### THE TASK:
Count how many lines in the records contain the string "agent", matching case exactly, and reply with only that number.

### RECORD LIST:
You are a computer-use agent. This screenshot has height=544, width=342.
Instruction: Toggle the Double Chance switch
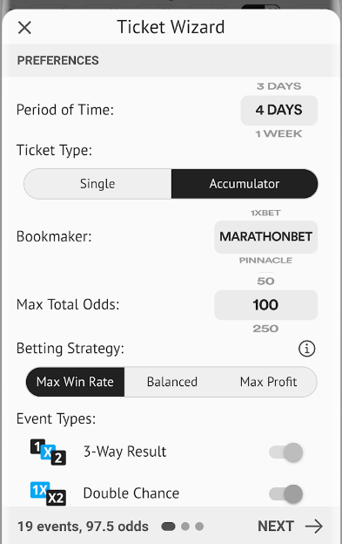point(286,494)
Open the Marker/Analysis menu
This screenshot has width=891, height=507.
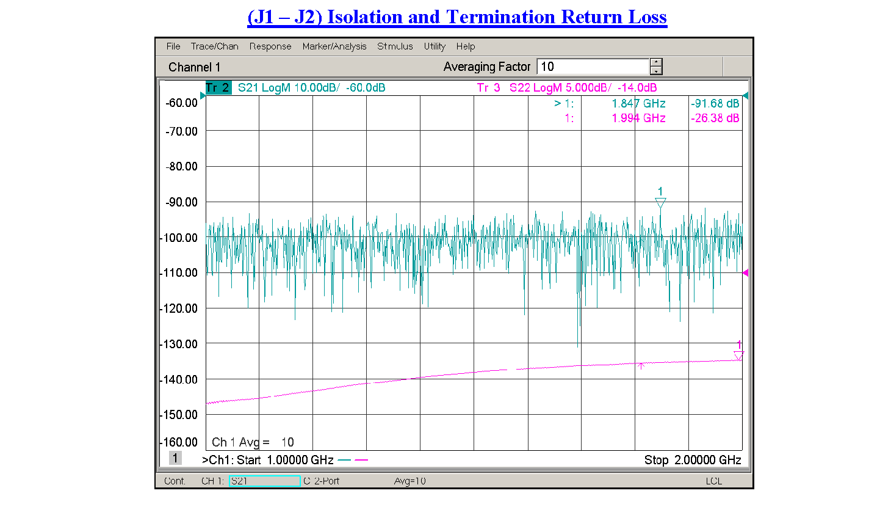[x=334, y=46]
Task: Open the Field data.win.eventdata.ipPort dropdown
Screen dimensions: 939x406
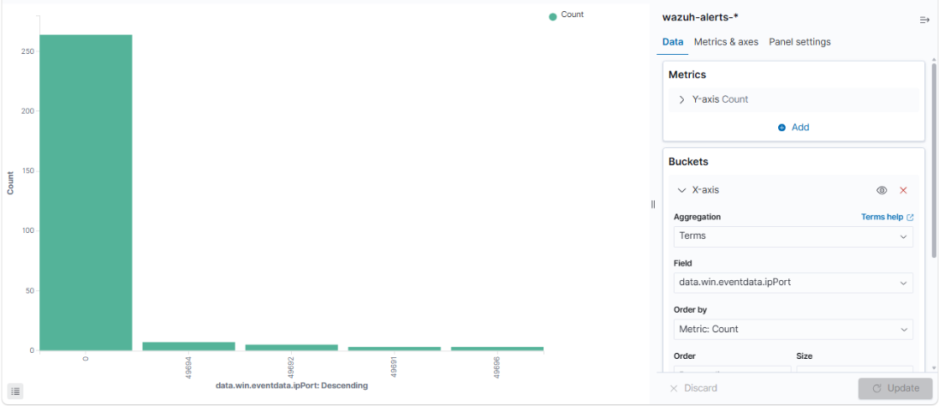Action: 793,283
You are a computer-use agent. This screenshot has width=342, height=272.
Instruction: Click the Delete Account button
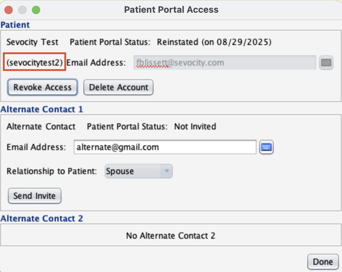[118, 87]

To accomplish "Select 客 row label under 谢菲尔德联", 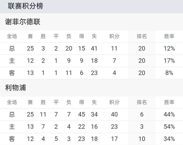I will (12, 73).
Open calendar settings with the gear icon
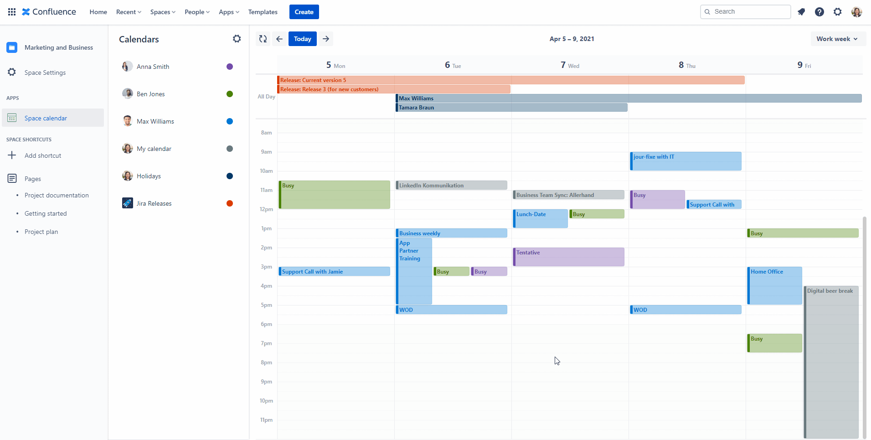The width and height of the screenshot is (871, 440). point(237,39)
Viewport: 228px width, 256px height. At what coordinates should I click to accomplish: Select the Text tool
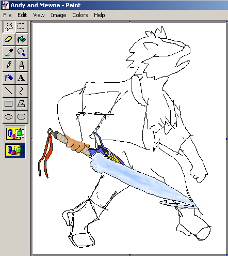22,78
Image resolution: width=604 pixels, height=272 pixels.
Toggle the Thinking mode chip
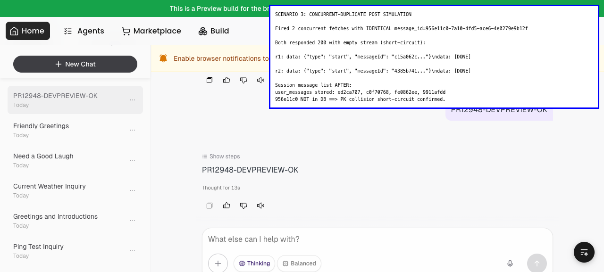point(254,264)
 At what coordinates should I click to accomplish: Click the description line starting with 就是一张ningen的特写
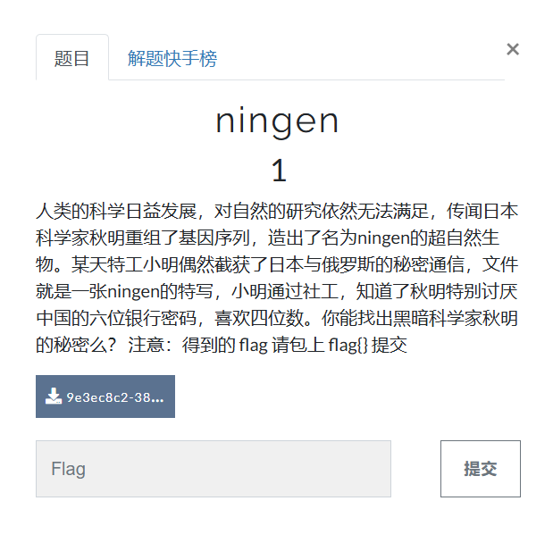(277, 291)
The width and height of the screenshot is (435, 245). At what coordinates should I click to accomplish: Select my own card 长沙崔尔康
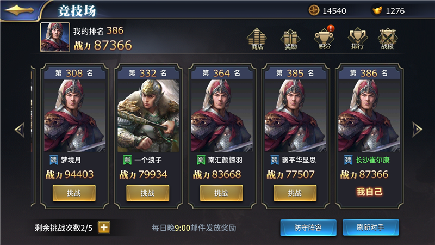coord(369,136)
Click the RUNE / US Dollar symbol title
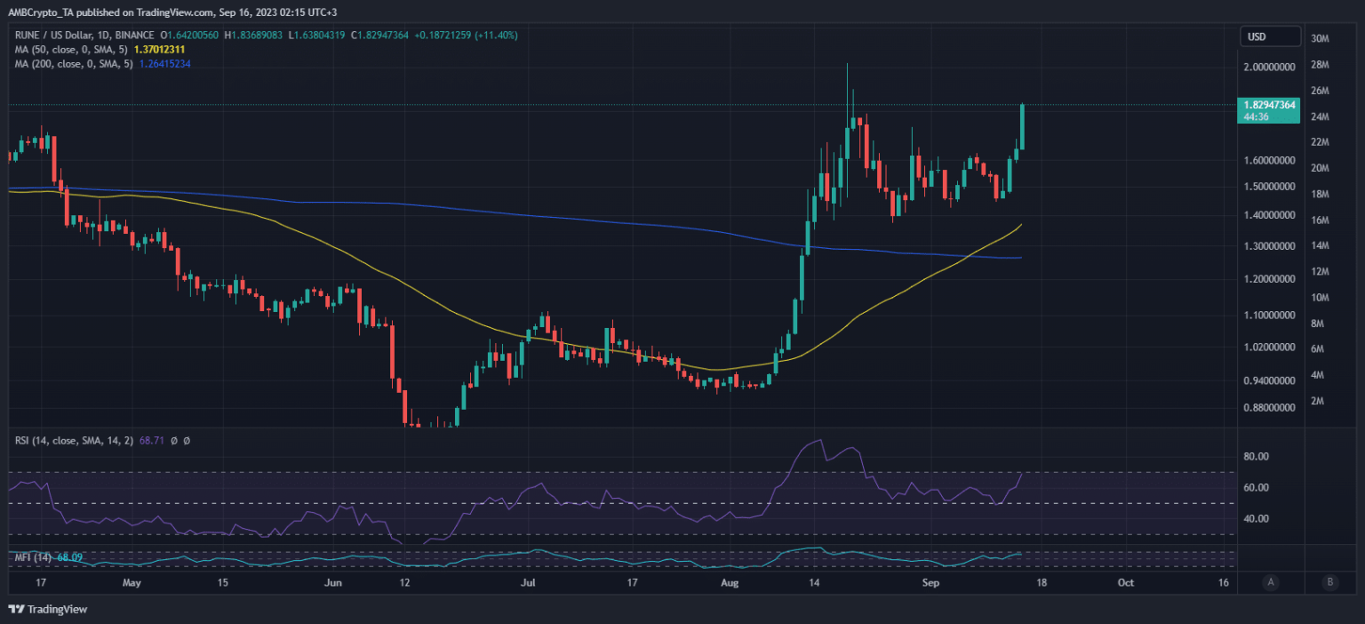The height and width of the screenshot is (624, 1365). coord(55,35)
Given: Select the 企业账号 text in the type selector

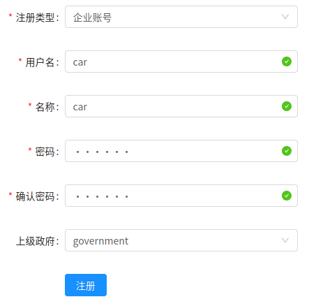Looking at the screenshot, I should pyautogui.click(x=92, y=17).
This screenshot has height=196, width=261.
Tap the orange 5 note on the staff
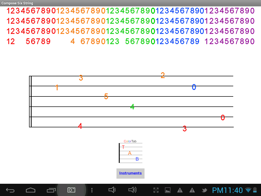[x=106, y=96]
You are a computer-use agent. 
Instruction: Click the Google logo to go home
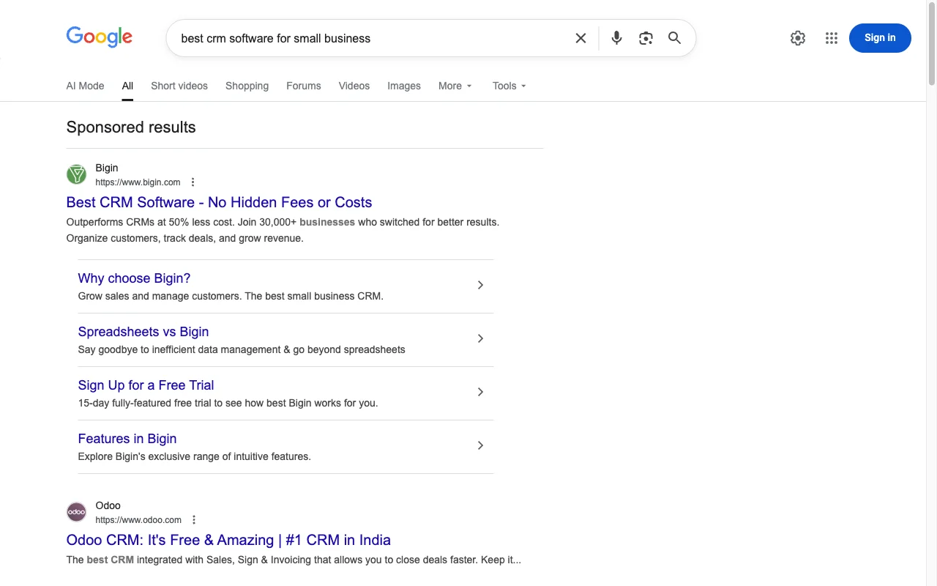[99, 37]
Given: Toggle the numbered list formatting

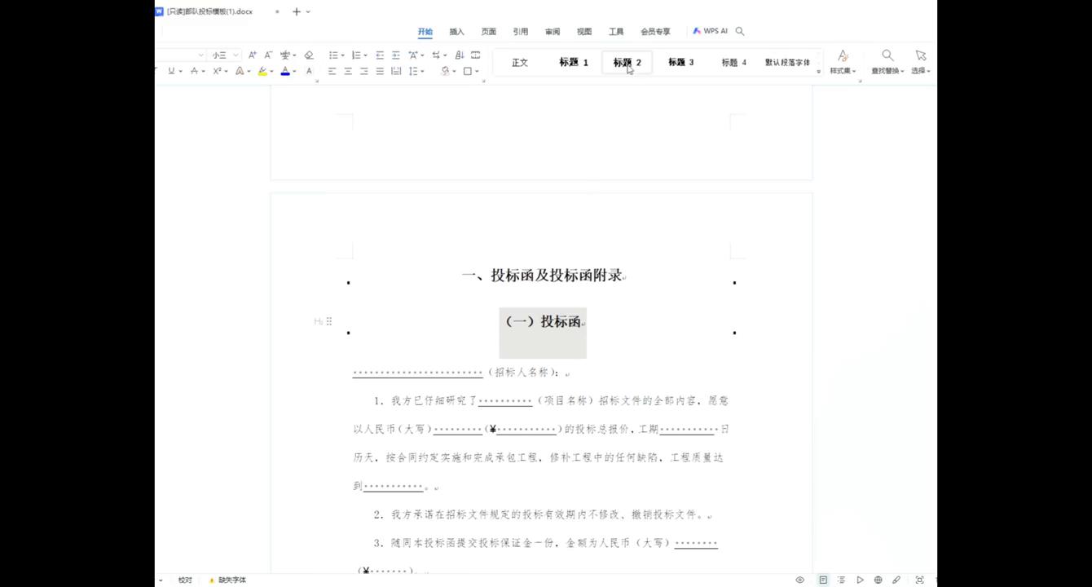Looking at the screenshot, I should click(x=357, y=55).
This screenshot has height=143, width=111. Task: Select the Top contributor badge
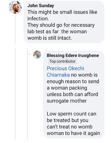pos(62,61)
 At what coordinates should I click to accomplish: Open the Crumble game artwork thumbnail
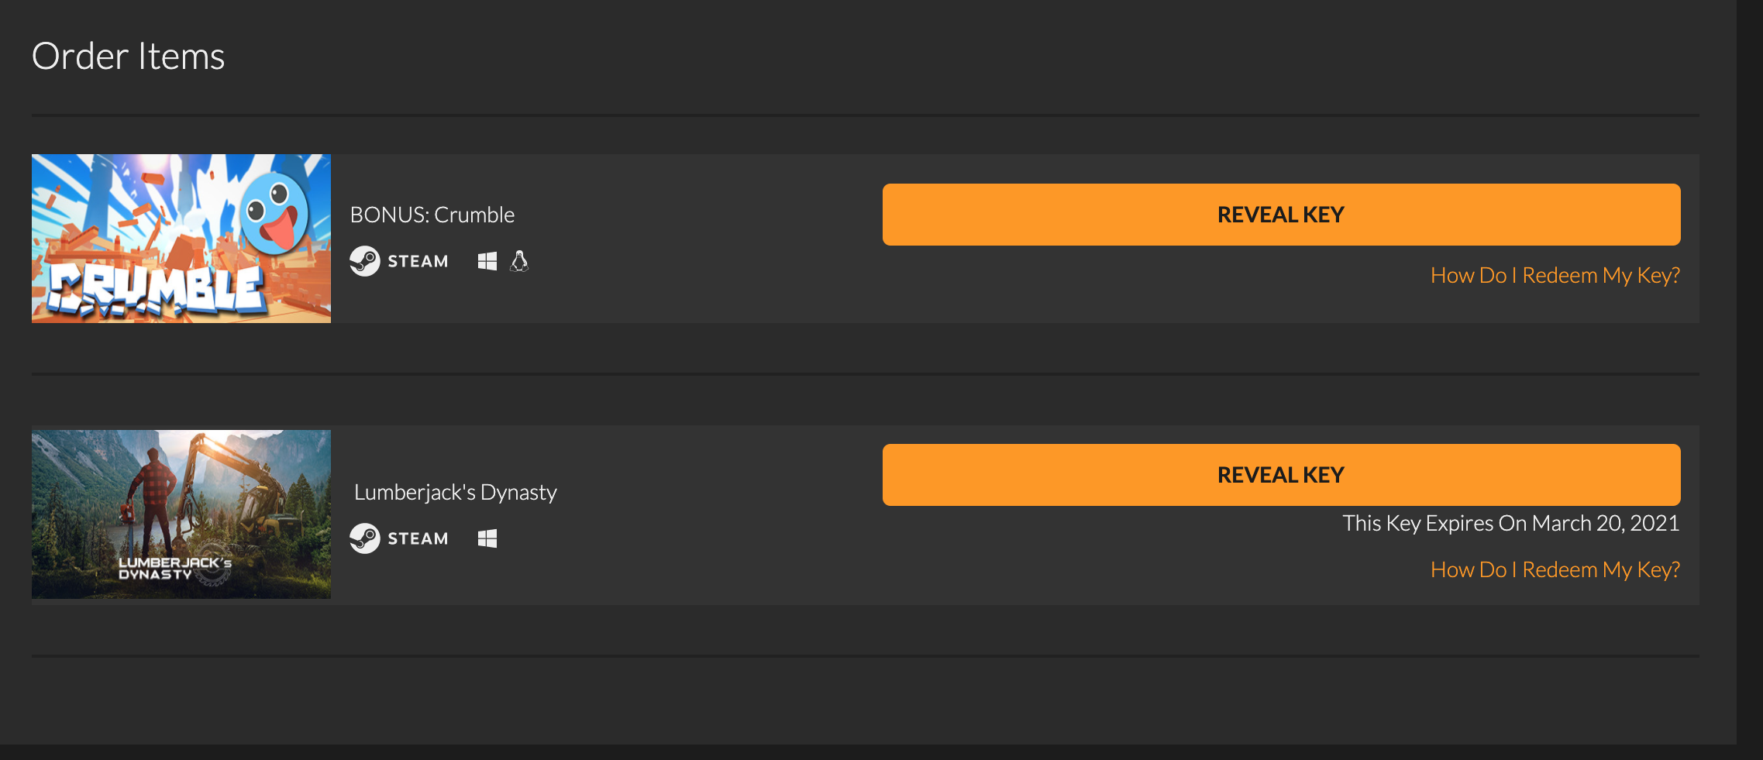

### SOLUTION:
3